Over the river and through the woods on icy and windy roads, I found myself surrounded with happily feral children and their outnumbered parents in the Burnt Ranch School gym. This was only one of the many satellite shows of this production that weaves three stories around the exploration of light and dark in the winter solstice. It was easy, given the setting and audience, to prepare myself for the overly dramatized and in-your-face style that Dell'Arte presents so well as children's theater. This production, though, strategically doesn't deliver that.
I was sternly reminded by the cast that there are myriad ways to present children's theatre. Though I approached the players believing the piece was ineffective and not quite to the standards of the Dell'Arte version of physical theater, I left them rethinking the parameters I used to watch the show. In retrospect, their style and presentation was not only valid but strategic; the cast and resulting show pick up where previous masters classes left off, having questioned Dell'Arte's commitment to inclusivity and diversity while it doubled down on old traditions.
Interestingly, one does not have to explore these depths to enjoy the show. In fact, it is a simple production that is as astoundingly beautiful visually as it is conceptually meant for both children and adults. The devised work is a collection of short pieces surrounding the theme of light and dark and was influenced by cultural stories from people around the world. It is a montage of interpretive movements done with shadow, commentaries on modern human addictions and a reinterpreted Wiyot story of the moon, the sun and time.

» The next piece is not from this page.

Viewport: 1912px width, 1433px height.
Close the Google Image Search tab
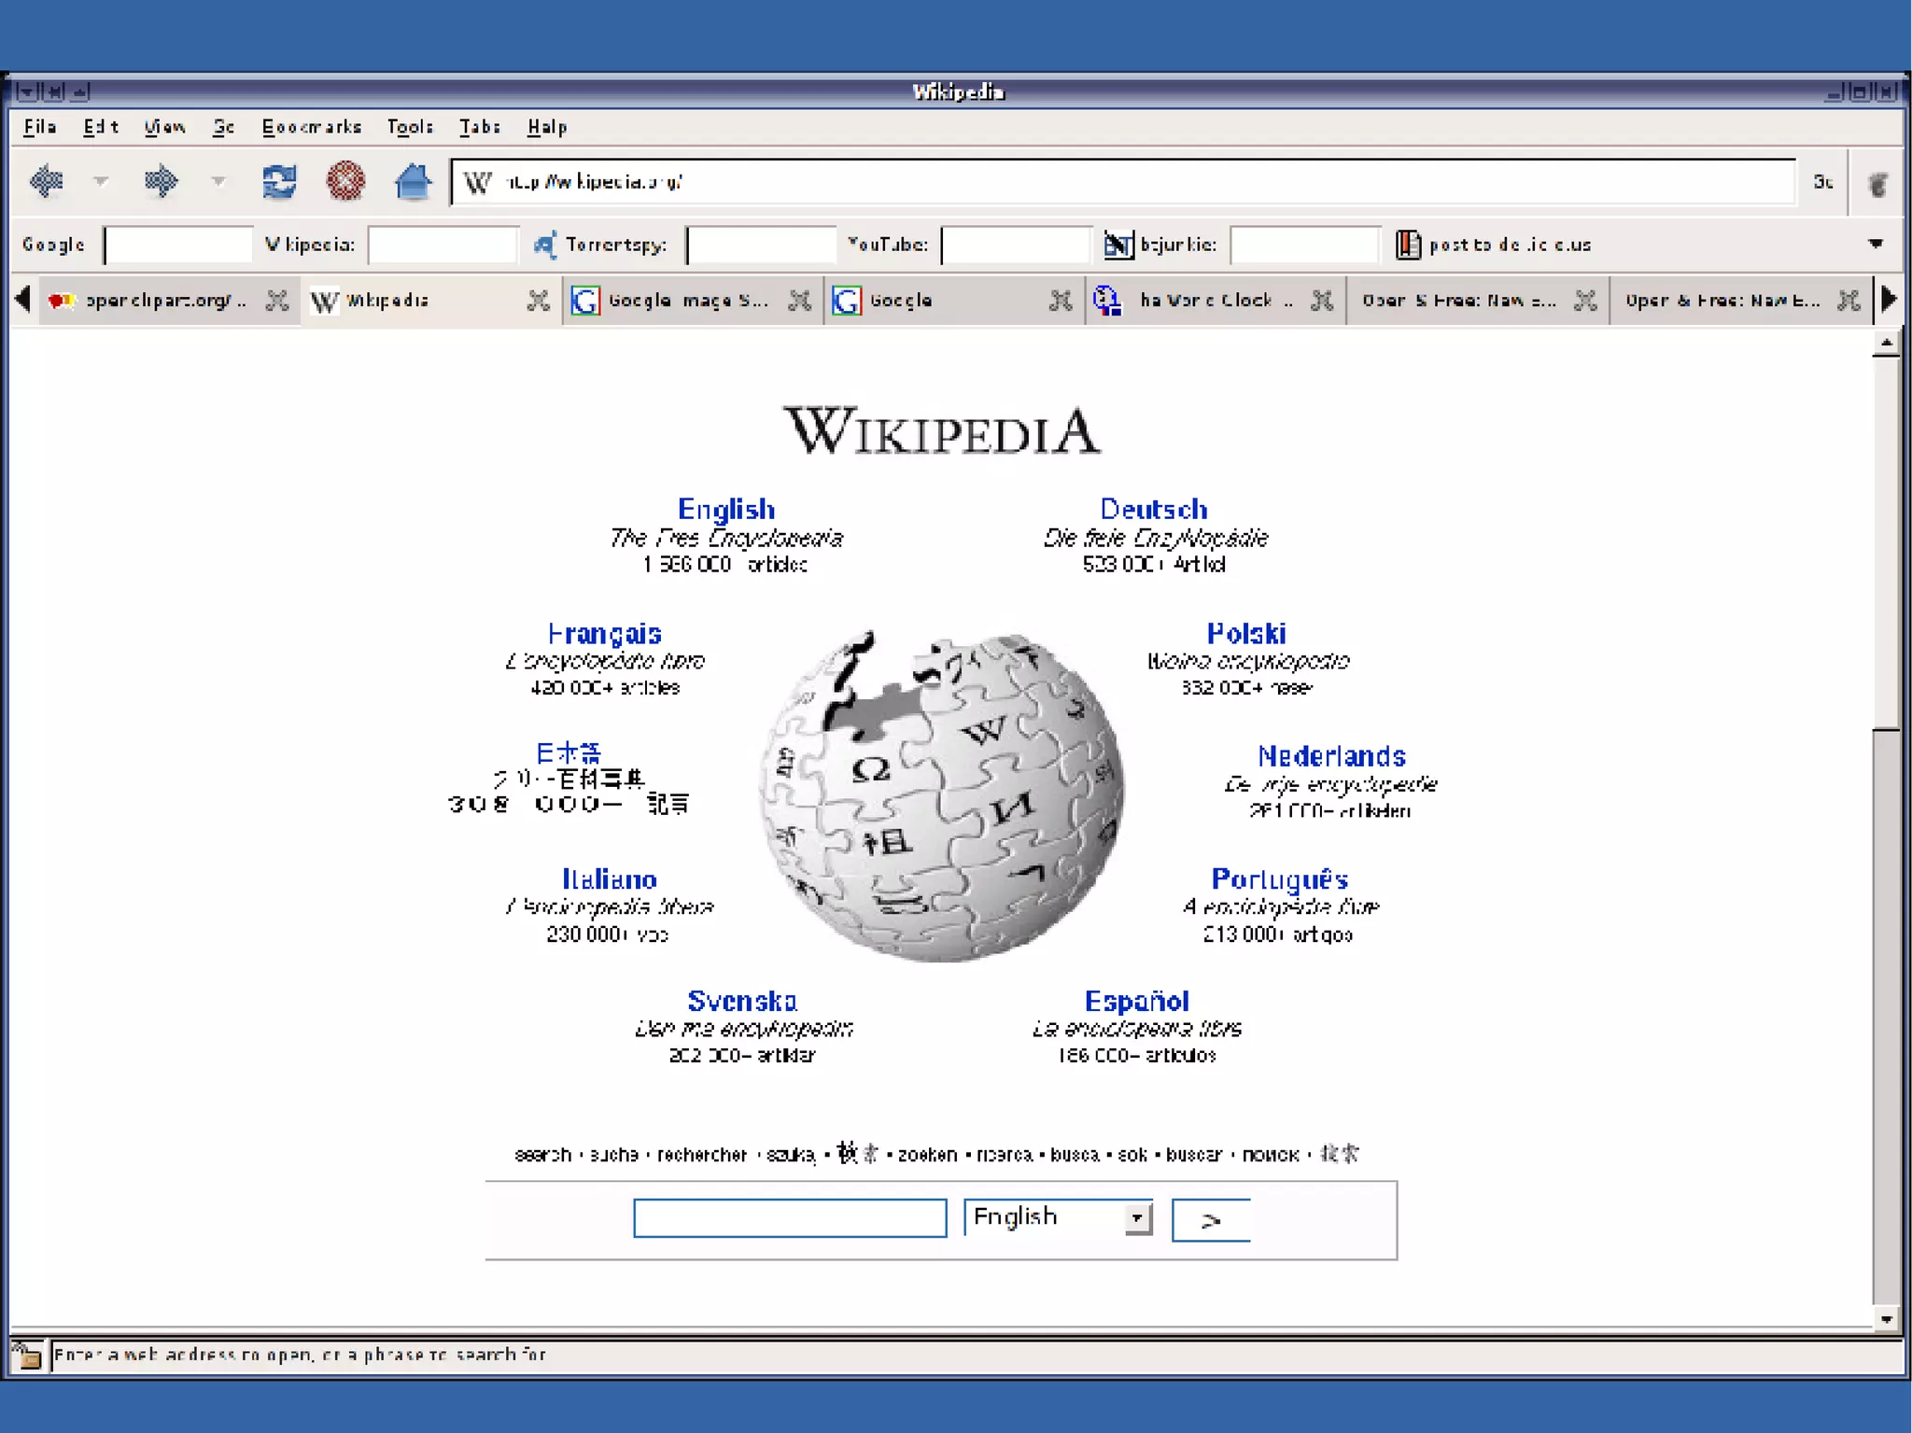tap(799, 301)
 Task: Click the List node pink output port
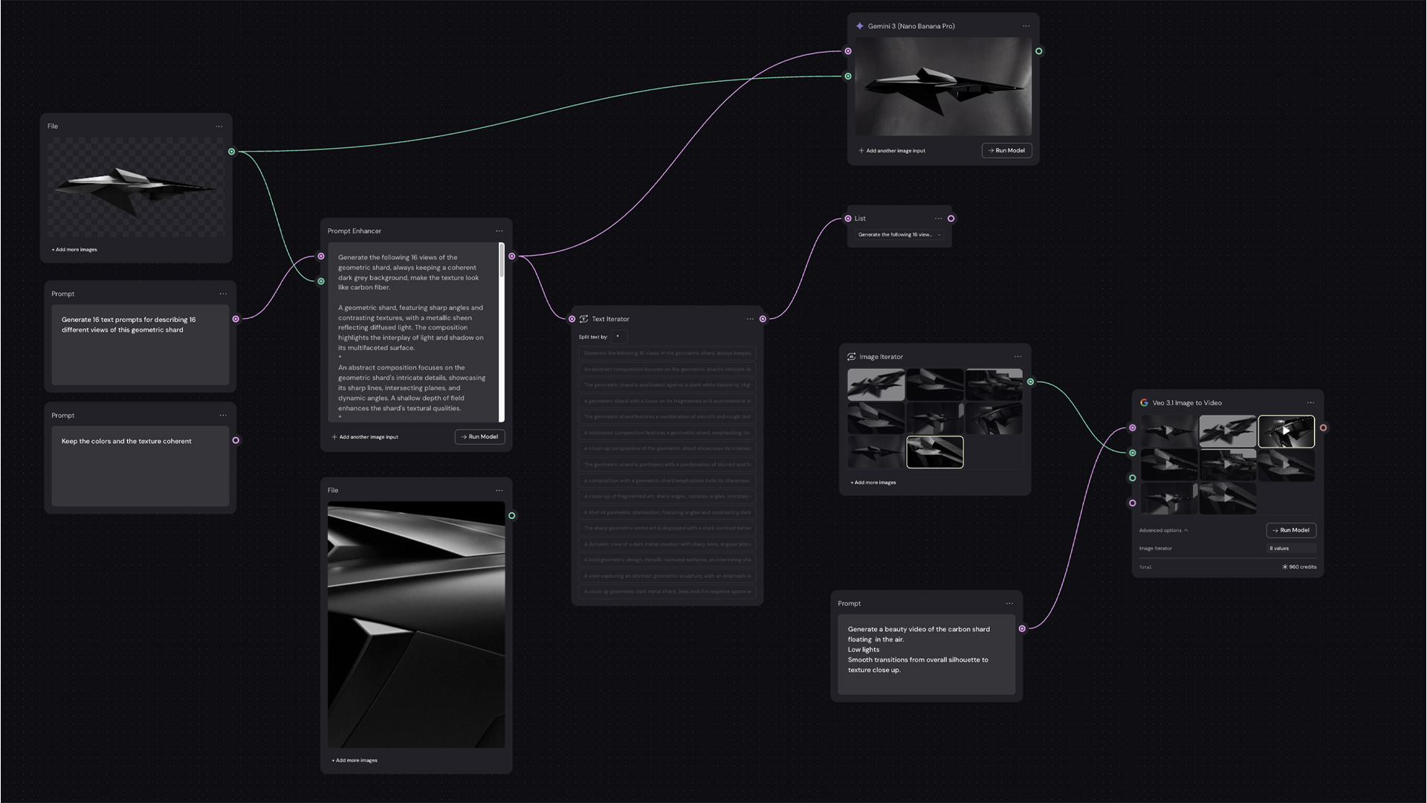coord(951,219)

Freedone and Jackson each create a stunning display of fluidity in motion in their respective pieces that flank a reimagined story of Ta'm (sun, moon and clock in the Wiyot language of Soulatluk) in this three-part one-act play. Freedone's piece is the opening, which does a good job in capturing the imagination of the audience with shadow work that compliments their physicality (or drives/oppresses it, depending on your perspective). The momentum generated is what is needed to propel the cast toward the bulk of the work in the second part. Though here the piece becomes a bit too preachy in its commentary on technology addiction, environmentalism and patriarchy, the plot, stretching to incorporate these concepts, is nearly able to mask the problem. Unfortunately, the muddling of the venue's gym acoustics and the unfortunate swallowing of the cast's enunciation proved difficulties. That will undoubtedly be rectified upon their return to the Carlo Theatre this closing weekend.
Maguire and Silva round out the cast nicely. Particularly memorable is Maguire's Pat Trarky and their tricky characterization as both a shadow puppet and a physical presence on stage. They do a good job of physical expression and could continue to explore the differences in presenting the same character in both media to create another dynamic in the piece. Likewise, Silva's enchanting singing voice is beautiful and could be used more to explore the dynamic range of her speaking voice and center more of her characters.
The night I saw the show, there were apparently many technical difficulties (though I was not aware of a single one) and whoever is responsible for the shadow work needs to be specifically credited. Perhaps Tamekia Jackson as shadows and projection effects, Emma Dobbins as lighting designer, shadow puppet designer Jaiden Clark or shadow puppetry by Jordan Dobbins. (There are a lot of names and titles in the program for this production.) This cast and the joy and comradery with which they share their work connects in a different way than other Dell'Arte productions I have experienced, and it feels like accolades should primarily go to them. In its return to the Carlo and its full technical potential, I suggest you see this show once to absorb its beauty and twice to realize its depth.
Tiggerbouncer Custodio (he/she/they) is an empowered queer Indigenous Filipino artist whose works have been seen on Humboldt stages and elsewhere.